→ **Exercise prompt**: Pull out the lines from the one containing "You are a computer-use" through the final line of the listing below and repeat them exactly. Leave the pictures behind.

→ **Supplied data**:
----
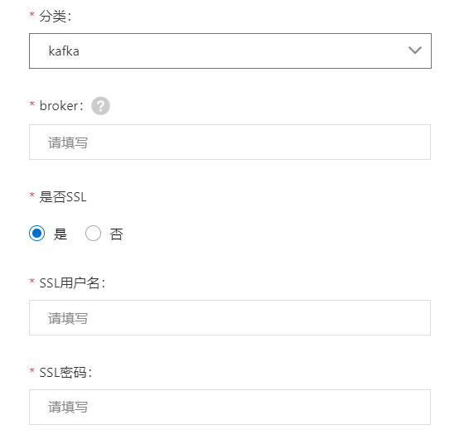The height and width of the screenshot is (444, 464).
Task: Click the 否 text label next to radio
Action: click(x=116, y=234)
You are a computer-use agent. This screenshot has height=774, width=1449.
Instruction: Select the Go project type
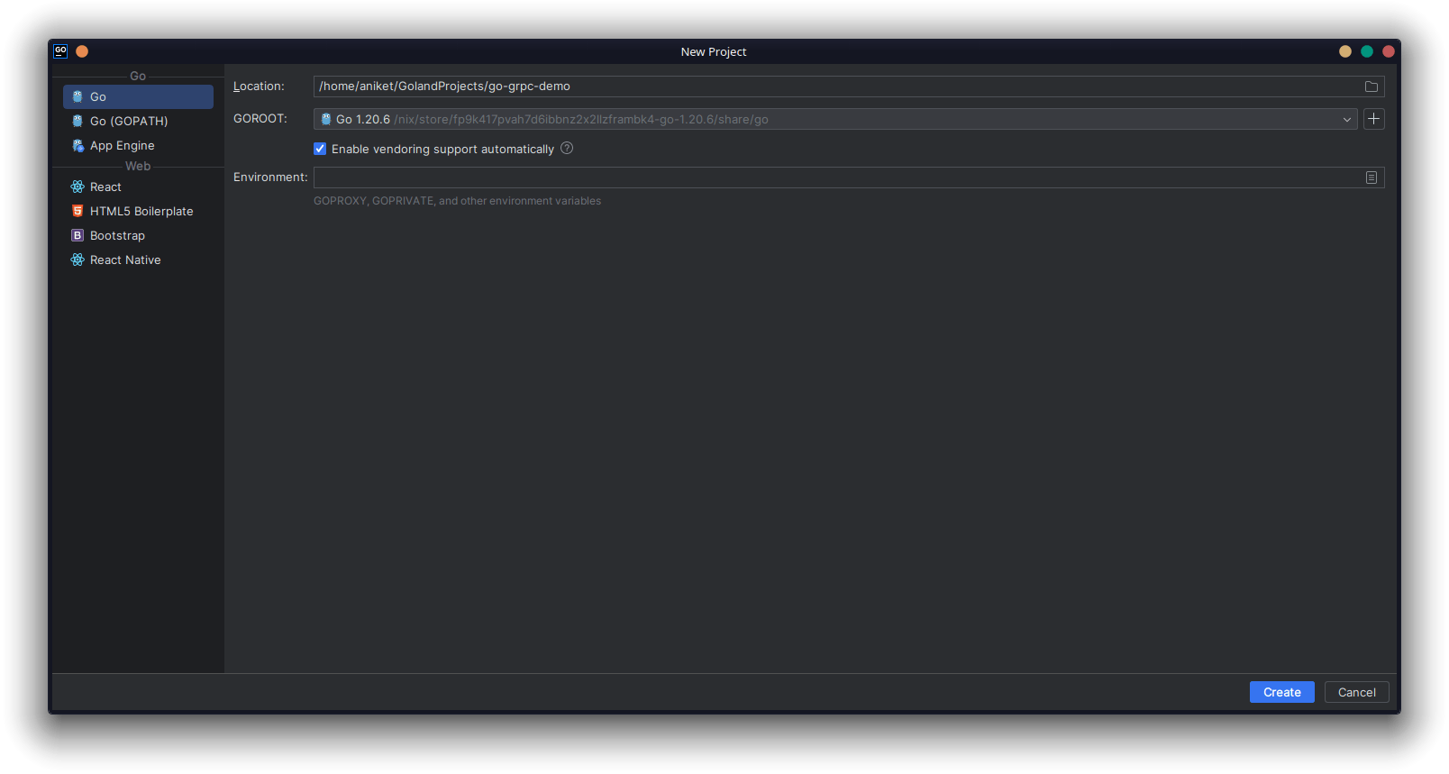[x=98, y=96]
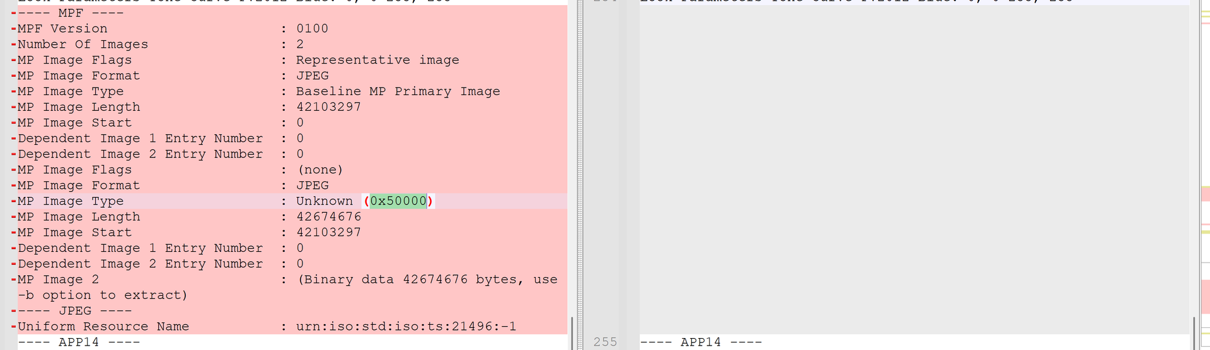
----
→ **Response**:
You are a computer-use agent. This screenshot has height=774, width=1449.
Instruction: Select the Go project type
[x=98, y=96]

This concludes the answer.